Comparing Strings in the Shell: Pattern Substitution Operator

One problem with using the truncate operator for string matching is case matching.

In the truncate operator example, ${foo%%*ATE} matches SENATE.

DALEK$ foo=SENATE
DALEK$ if [ '' = "${foo%%*ATE}" ] ; then echo "$foo! $foo!"; fi
SENATE! SENATE!
DALEK$

It will not match Senate because ate and ATE are different cases.

DALEK$ foo=Senate
DALEK$ if [ '' = "${foo%%*ATE}" ] ; then echo "$foo! $foo!"; fi
DALEK$

It will match SenATE because ATE and ATE match.

DALEK$ foo=SenATE
DALEK$ if [ '' = "${foo%%*ATE}" ] ; then echo "$foo! $foo!"; fi
SenATE! SenATE!
DALEK$

The pattern substitution operator can match in a case insensitive way such that lower case letters also match upper case letters and vice versa.

By default, it is case sensitive like the truncate operator.

DALEK$ foo=SENATE
if [ '' = "${foo/*ATE/}" ] ; then echo "$foo! $foo!"; fi
SENATE! SENATE!
DALEK$ foo=Senate
if [ '' = "${foo/*ATE/}" ] ; then echo "$foo! $foo!"; fi
DALEK$

The nocasematch shell option disables case sensitivity for some operations. It affects the pattern substitution string operator, but does not affect the truncate string operator. It defaults to off.

DALEK$ shopt nocasematch
nocasematch     off
DALEK$

Enabling nocasematch allows the pattern substitution string operator patterns to match both lower case and upper case letters.

Because nocasematch can impact other shell behavior the remaining examples will use subshells.

Putting an opening parenthesis in front of the commands and a closing parenthesis behind them runs them in a subshell.
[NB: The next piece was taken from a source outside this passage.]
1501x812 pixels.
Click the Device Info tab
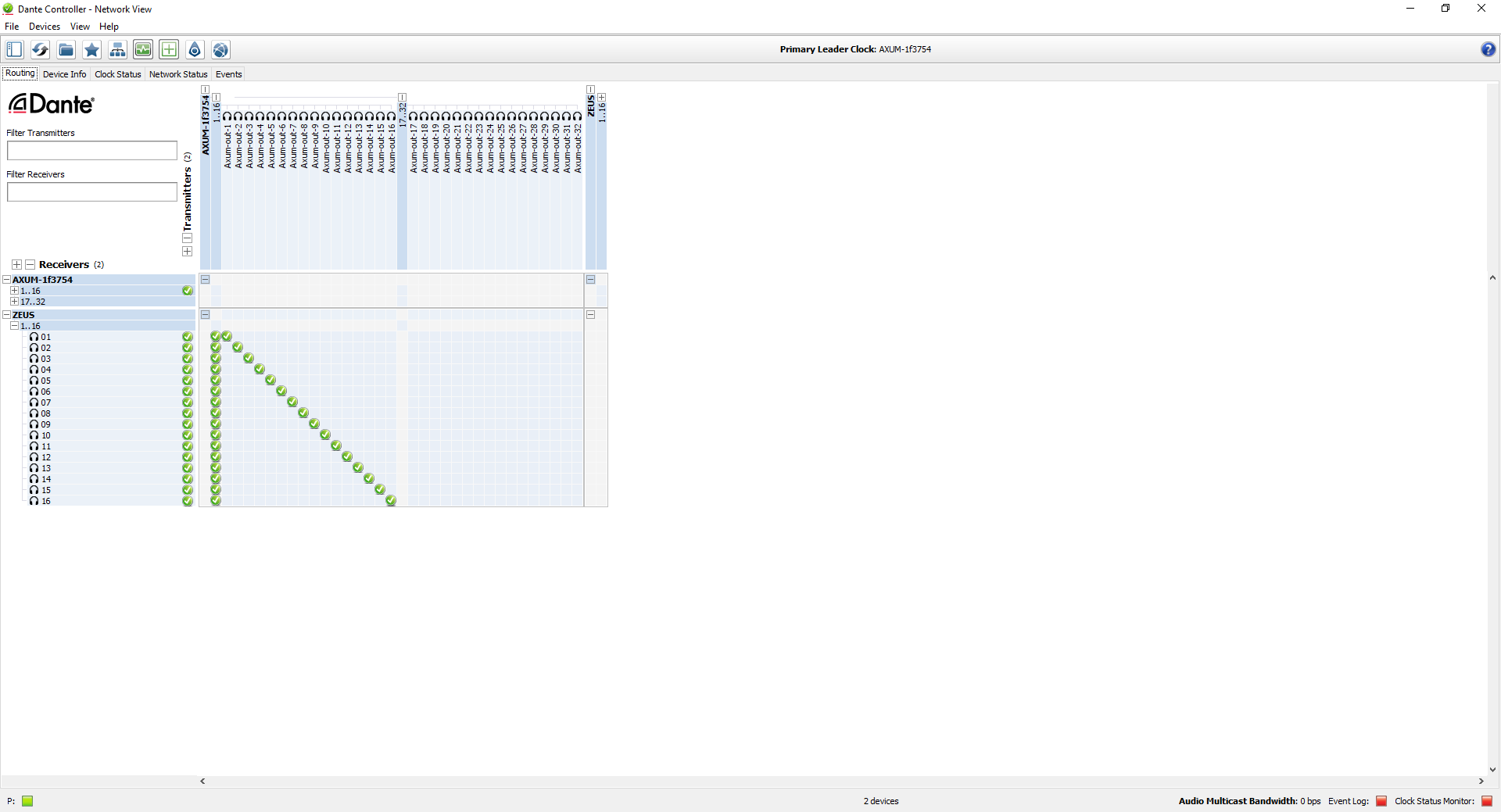click(x=64, y=74)
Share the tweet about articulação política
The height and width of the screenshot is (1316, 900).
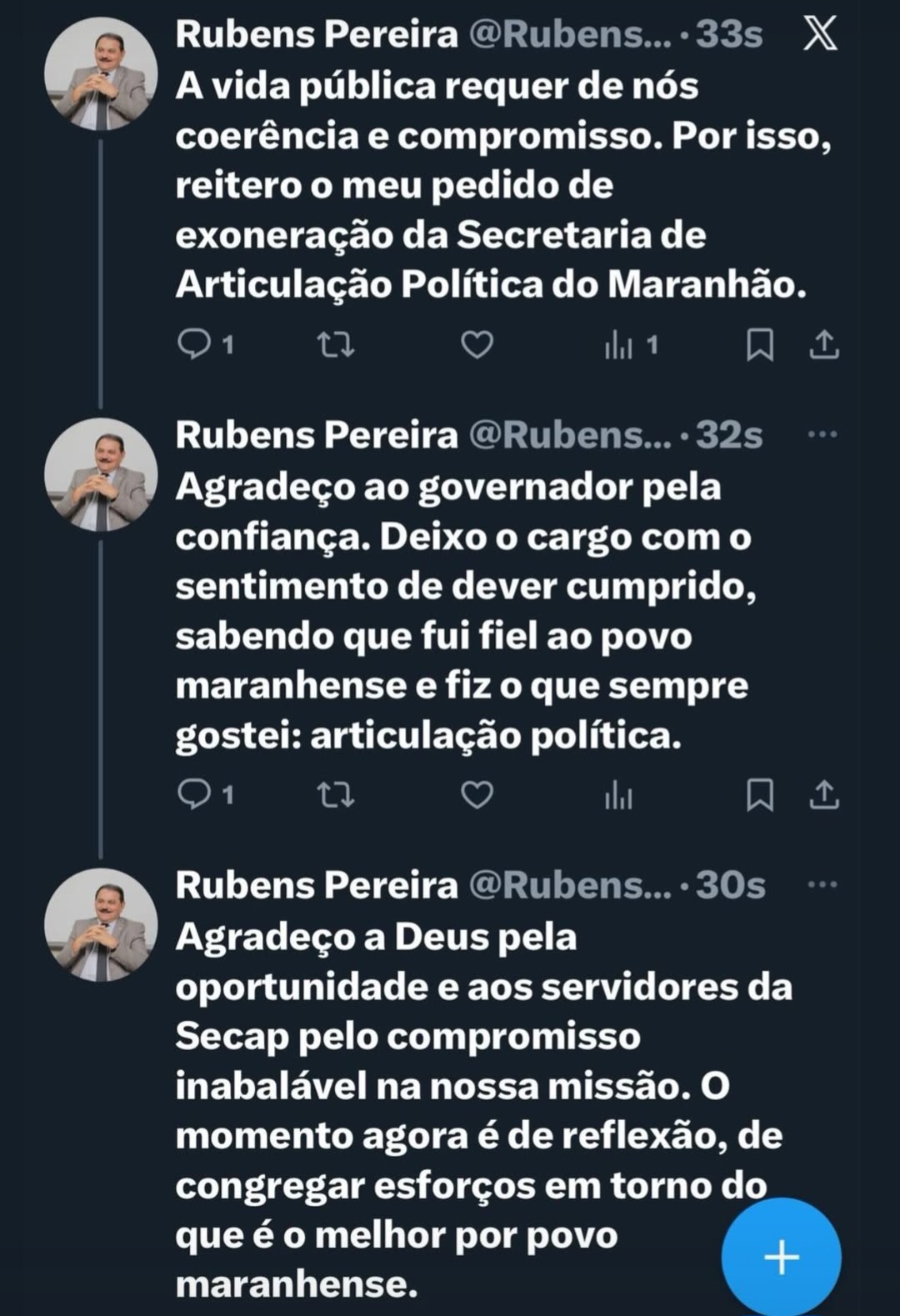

The key feature in this case is that changes made in the subshell do not change the parent shell.

Also, comments on the command line start with an unquoted hash.

DALEK$ foo=SENATE
DALEK$ echo $foo
SENATE
DALEK$ # This line is a comment.
DALEK$ # The next line sets foo in a subshell then displays the value of foo in it
DALEK$ ( foo=Senate; echo $foo )
Senate
DALEK$ echo $foo
SENATE
DALEK$ 

The first and last echo commands take place in the parent shell and show that the value of foo didn't change.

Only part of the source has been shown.